While the paper itself outlines broadly how this framework comes together, the authors have a distinct opinion on the kinds of IP law they determine to apply to each kind of component (and whether or not one actually does).
The Framework as presented does not align easily or readily with current releasing and sharing practices amongst developers of all levels. It’s not usable in its current form as a useful guide. This itself is not a red flag — “Datasets for Datasheets” (2018) remains a foundational research paper which has guided the creation of functional, useful, industry-leading use of data cards integrated into standards practices and workflows. However, this research team sought feedback from wider industry and researchers, worked with developers and researchers at levels for years, and iterated their thoughts and operational frameworks to a place that ideas integrated into practice. However, I am concerned that this framework and the ideas it presents are not simply able to be picked up and dropped into practical workflows.

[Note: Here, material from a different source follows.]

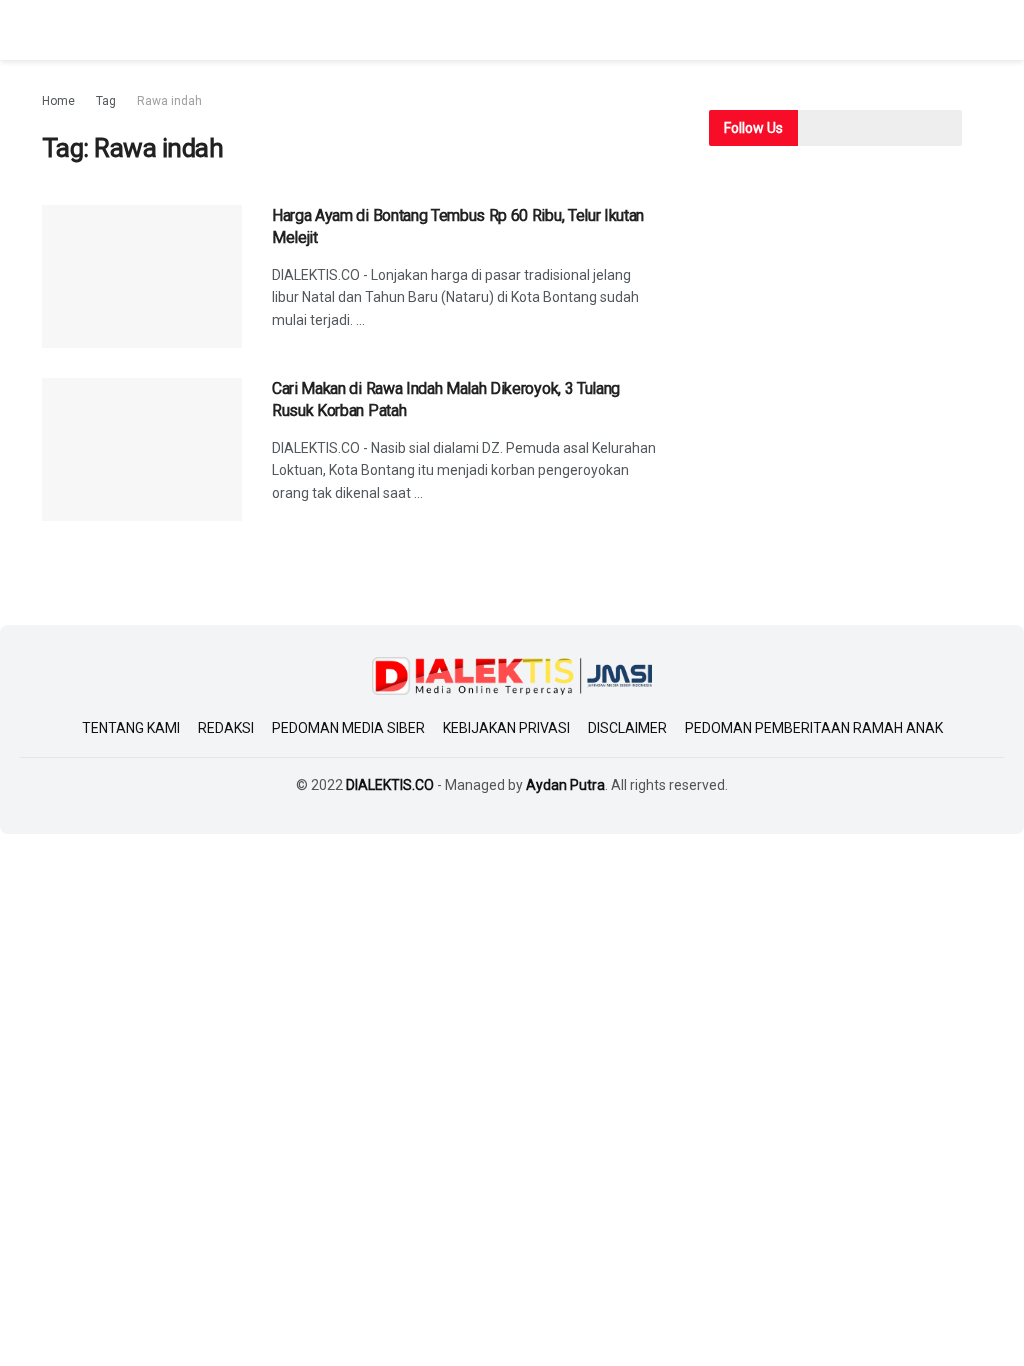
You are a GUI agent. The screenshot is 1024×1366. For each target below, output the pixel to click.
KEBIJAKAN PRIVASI (506, 728)
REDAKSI (226, 728)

I look forward to hearing further discussion here on whether this framework could immediately or is usable for other folks, whether you are developing, using, creating, or otherwise researching existing ML/AI systems.

cheers,

amanda casari
OSS+AI Lead
Google Open Source

shujisado · June 13, 2024, 2:29pm

The current part of OSAID that relies on the MOF is only the classification of components. As I understand it, OSAID does not depend on the IP laws that should be applied to each component as stated in the MOF paper, but rather considers the legal framework that should be applied based on the OSD.

I am a Japanese living in Japan, and in this forum, I am discussing based on Japanese law. Japan has a different intellectual property law system from both US and EU laws, but I feel that the discussions are consistent by basing them on the OSD.

Is your claim that the classification of components by the MOF is not suitable for the purposes of OSAID?

amcasari · June 14, 2024, 2:32pm

My feedback is that as one of the reviewers walking through the current integration of the MOF into OSAID framework and evaluative method using the MOF, I was not able to resolve this current proposal against my best knowledge of ML/AI systems, current released technology, or my role as someone who would implement this into industry practices.

I would find it useful to move the discussion from theory to practice and pragmatic application — how have others evaluated this current technology framework against their own workflows? Where is it working? Where is it not?

stefano · June 14, 2024, 4:05pm

This is a very good question… In my mind, the document we’re co-designing (the drafts of the Open Source AI Definition) have three main parts: the Preamble, the Definition and the Checklist. The first two parts should be well thought out, represent timeless principles, as much as possible. Together with the FAQ they should continue driving the interpretation of the openness of AI systems in the future, when technology and the legal landscape may change. The principles that AI developers need to have the model parameters, code and data information so that they can recreate a substantially equivalent system shouldn’t change over time.

The Checklist may change more frequently: I see it as a working document that reviewers of AI systems use to evaluate if a system is Open Source AI or not. Right now I think it serves this purpose. Given how quickly things change, it may become obsolete or other types of checklists will be required.

I’ll also propose some small improvements to the current checklist in v0.0.9, based on comments to the draft.

I’m expecting the Linux Foundation to show how they’re putting this into production… Given that this coming week there is AI_Dev, maybe we’ll see something demoed there.

I join @amcasari call to see examples used in practice.

shujisado · June 16, 2024, 7:44am

Stefan-san,

How about separating the checklist from OSAID? Similar to how the Debian Social Contract and the Debian Free Software Guidelines exist as separate documents, separating the checklist would reduce confusion even if it is updated relatively frequently.

gvlx · October 13, 2024, 8:06pm

Actually. dear @shujisado, you might be right.